Task to complete: Below are some records. Write out the lines from the one containing "At what coordinates" to the last line, word for word, leaving out pictures.

*** Material provided ***

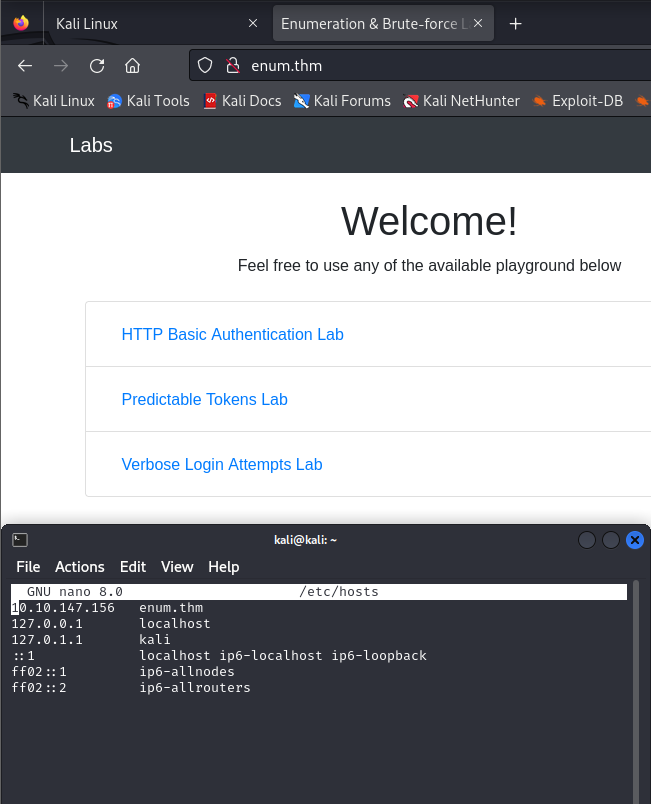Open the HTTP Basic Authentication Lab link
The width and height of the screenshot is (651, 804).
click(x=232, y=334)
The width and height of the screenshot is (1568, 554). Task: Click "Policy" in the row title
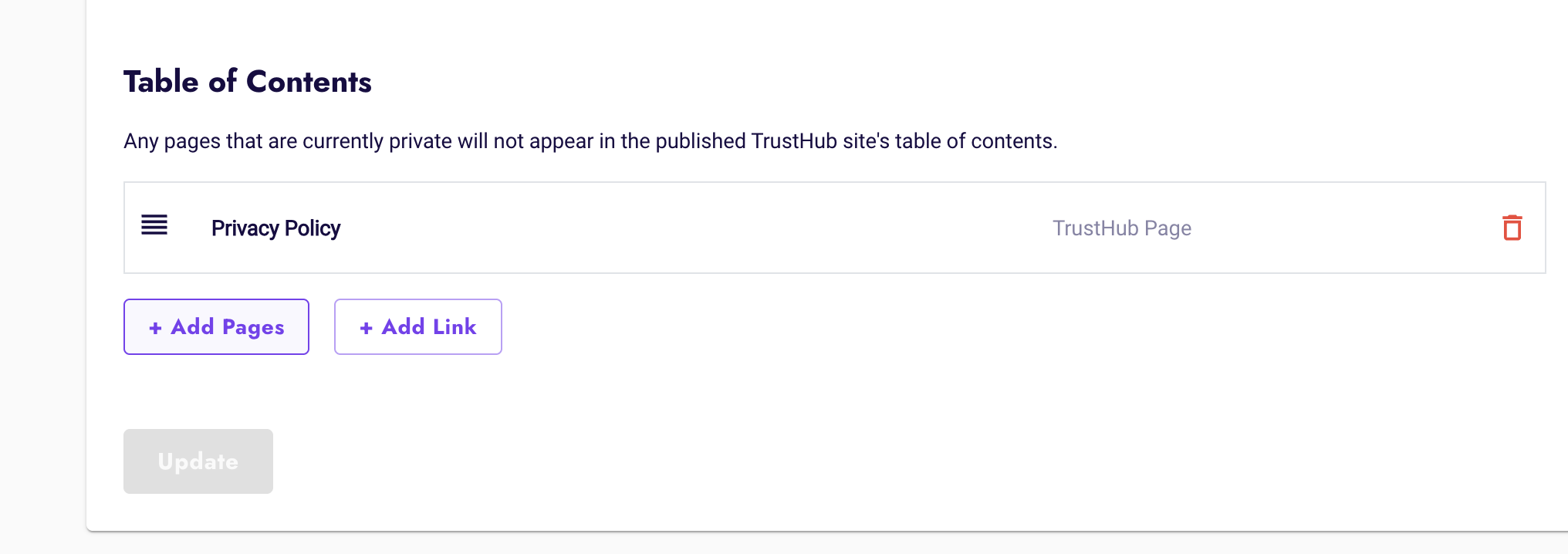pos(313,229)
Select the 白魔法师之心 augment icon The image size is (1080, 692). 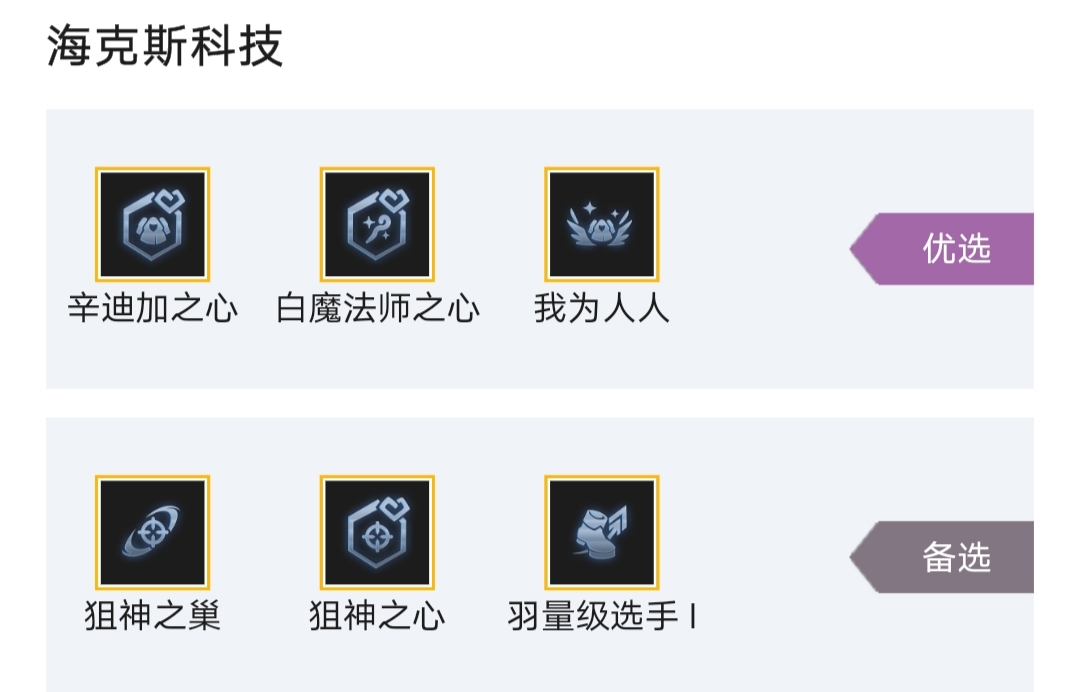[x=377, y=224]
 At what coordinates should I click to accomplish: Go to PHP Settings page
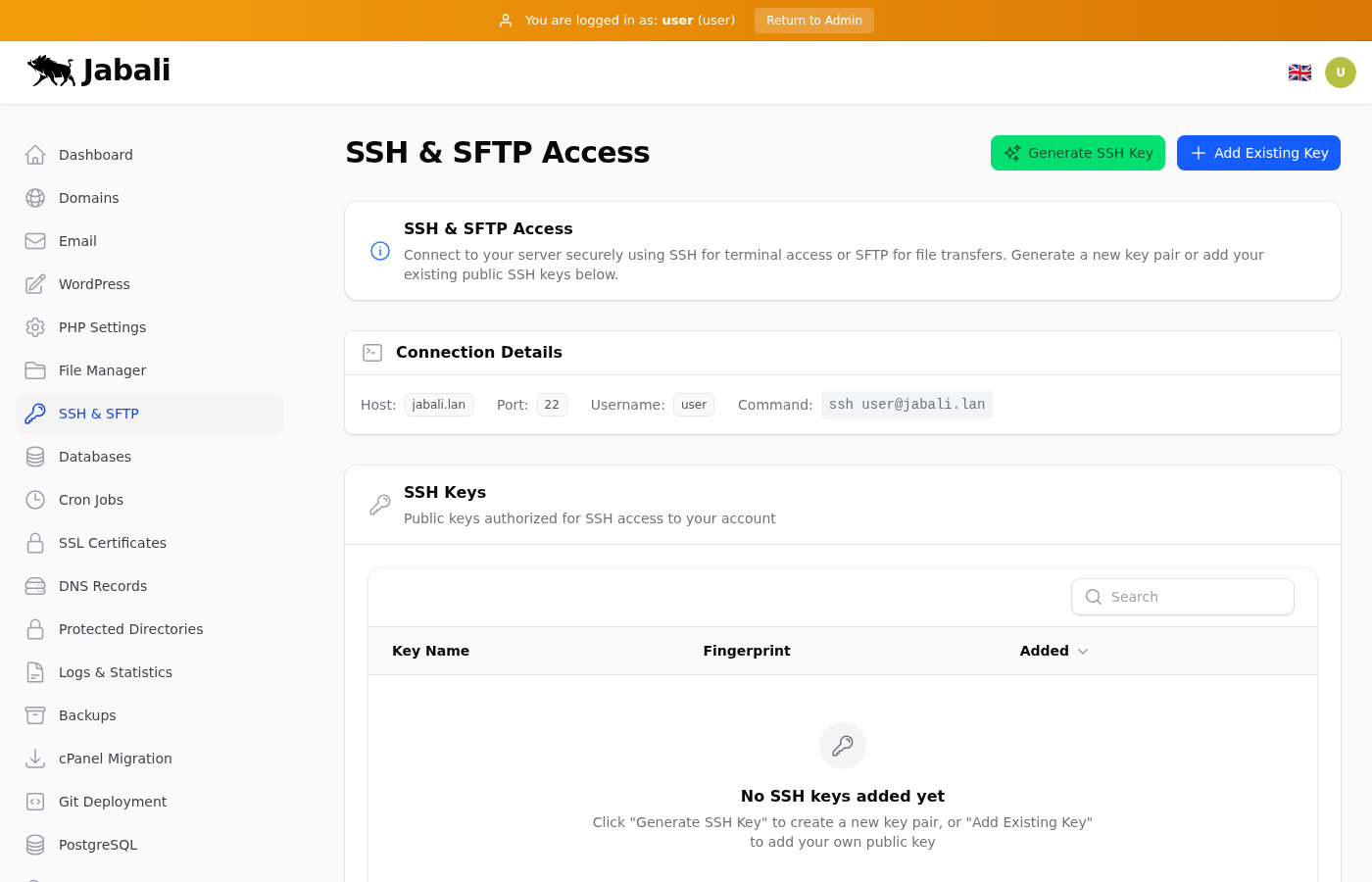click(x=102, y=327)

*** End of Material provided ***

Written reply:
 At what coordinates should I click to accomplish: Go to PHP Settings page
click(x=102, y=327)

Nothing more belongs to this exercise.